Giulio Cesare, dice Seneca, distrusse la Biblioteca di Alessandria dando fuoco a più di quarantamila documenti inestimabili. Le milizie serbe distrussero un'altra biblioteca, quella di Sarajevo, che custodiva, tra gli altri tesori, una delle più importanti raccolte di studi orientali. Ma non sono solo i libri ei dischi che vengono bruciati: Stalin ha insistito per demolire la Cattedrale di Cristo Salvatore a Mosca, nonostante i suoi trenta piani di altezza, la cupola di 176 tonnellate e un'iconostasi di oltre 422 libbre d'oro. Voleva risollevare dalle sue ceneri il Palazzo dei Soviet; non è mai stato costruito: al suo posto, una piscina ha ferito per decenni la memoria del luogo. Il guerra jugoslava era incaricato di scavalcare il famoso ponte di Móstar, del XVI secolo. I tedeschi bombardarono incautamente la cattedrale di Reims durante la prima guerra mondiale e nel 2012 il ramo nordafricano di Al-Qaeda provocò il caos a Timbuktu (in particolare nella città di adobe dei 333 santi, dove distrussero anche moschee, biblioteche e altri edifici storici della città). come migliaia di manoscritti preislamici e medievali).

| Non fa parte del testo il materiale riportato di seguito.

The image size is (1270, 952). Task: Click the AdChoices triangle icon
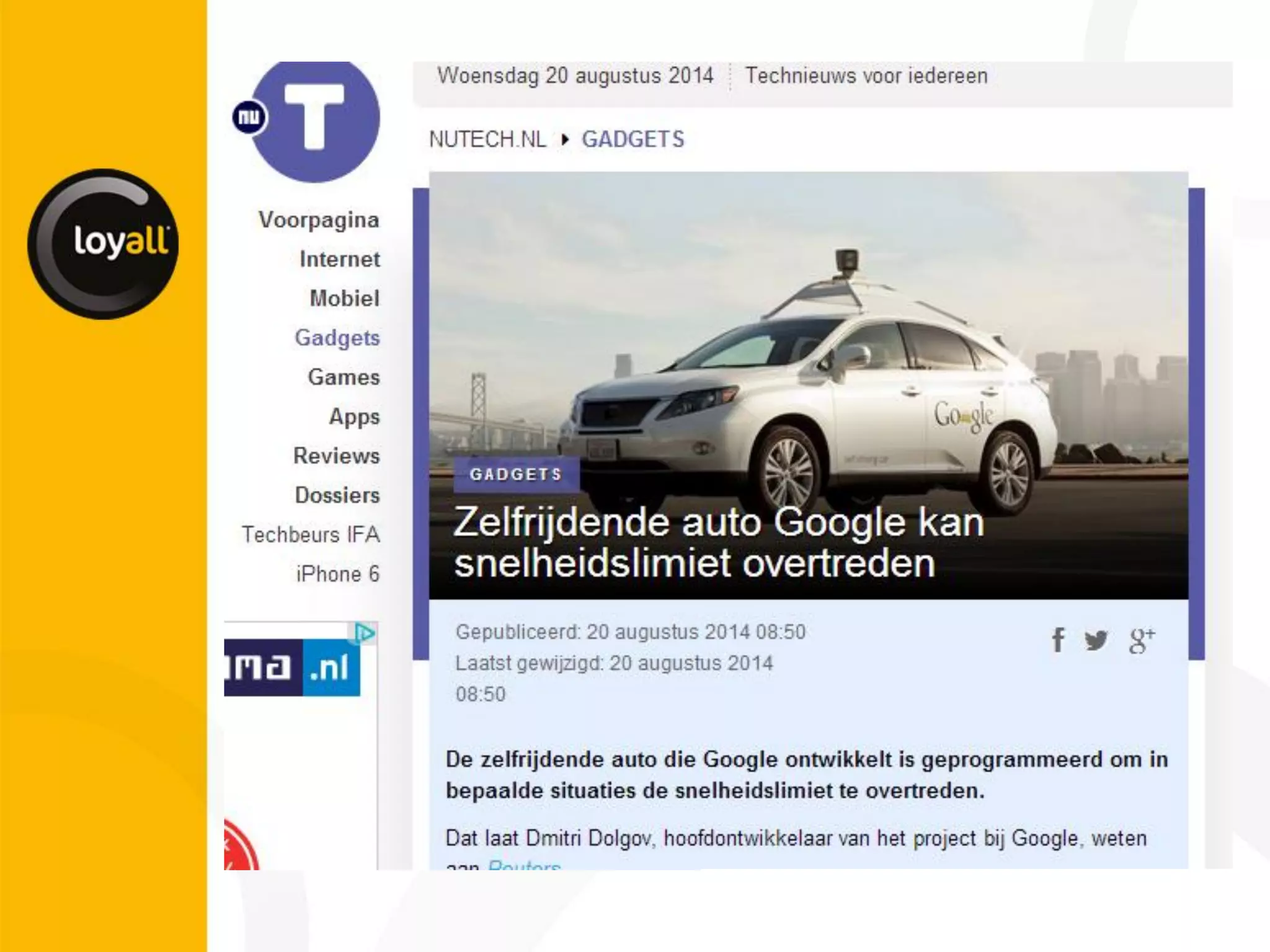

Tuttavia, se c'è stato un momento storico in cui il "memoricidio" è improvvisamente aumentato, è stato durante la seconda guerra mondiale. Con il tradimento i bersagli delle bombe non ebbero pietà: cattedrali, palazzi, interi quartieri storici, inquantificabili patrimoni storici e artistici ridotti in fuoco, macerie e polvere. L'85% della capitale della Polonia fu rasa al suolo, compresa l'Arcicattedrale di San Giovanni, costruita alla fine del XIV secolo; in Francia furono attaccati più di cinquecento monumenti di varia importanza, tra cui la cattedrale di Reims. Elimina il la memoria di un paese permette di pervertire e falsificare il suo passato. Chi non ricorda questa immagine iconica di Winston Churchill – tra l'altro, premio Nobel per la letteratura – in visita alle rovine della cattedrale di Coventry, distrutta dai nazisti?

Fortunatamente, dobbiamo ancora oggi a Dietrich von Choltitz la possibilità di poter visitare la Torre Eiffel, l'Arco di Trionfo, la Cattedrale di Notre Dame o gli Invalides. Hitler gli ordinò, come governatore militare della Germania a Parigi, di devastare questi monumenti: von Choltitz rifiutò.

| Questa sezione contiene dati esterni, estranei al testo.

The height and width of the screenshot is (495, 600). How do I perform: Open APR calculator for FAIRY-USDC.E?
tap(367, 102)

Ricchezza passata, ricchezza presente

Questo memoriale del saccheggio è completato anche dal commercio illegale di beni culturali. I terroristi hanno capito che questa strada infame può portare loro un lucroso e ambito sostentamento. Secondo i dati Interpol, sul mercato illegale circolano circa 51.000 beni culturali; una rapina che oggi si muove tra i 2.500 e i 5.000 milioni di euro, secondo le stime della Commissione Europea. Pertanto, durante la guerra in Iraq, si stima che circa 15.000 oggetti siano stati rubati dal museo di Baghdad, mentre la maggior parte dei paesi africani oggi ha perso circa il 95% del proprio patrimonio culturale.

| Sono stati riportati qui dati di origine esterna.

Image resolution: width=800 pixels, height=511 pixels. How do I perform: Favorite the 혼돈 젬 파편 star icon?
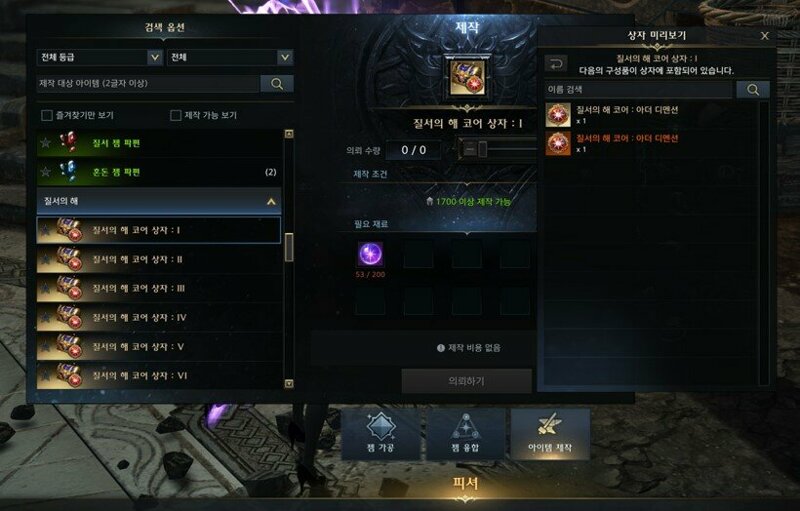[x=46, y=172]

Quindi il diplomazia culturale garantire – se possibile – di evitare questo tipo di azione. C'è la legislazione, ovviamente: la Convenzione dell'Aia del 1954 per la protezione dei beni culturali in caso di conflitto armato, insieme ai suoi due protocolli aggiuntivi, e la Convenzione contro il traffico illecito di beni culturali. L'UNESCO ha impiegato anni a rafforzare la collaborazione tra l'Organizzazione mondiale delle dogane, gli Stati, i governi, il Consiglio mondiale dei musei, le case d'asta e le varie forze di sicurezza per prevenire i traffici fraudolenti.

La distruzione dei beni culturali annienta il patrimonio dei popoli, che costituisce la loro identità: è quindi una perdita irreparabile perché, alla lunga, è come se ciò che era accaduto non fosse accaduto. Tutto muore di oblio.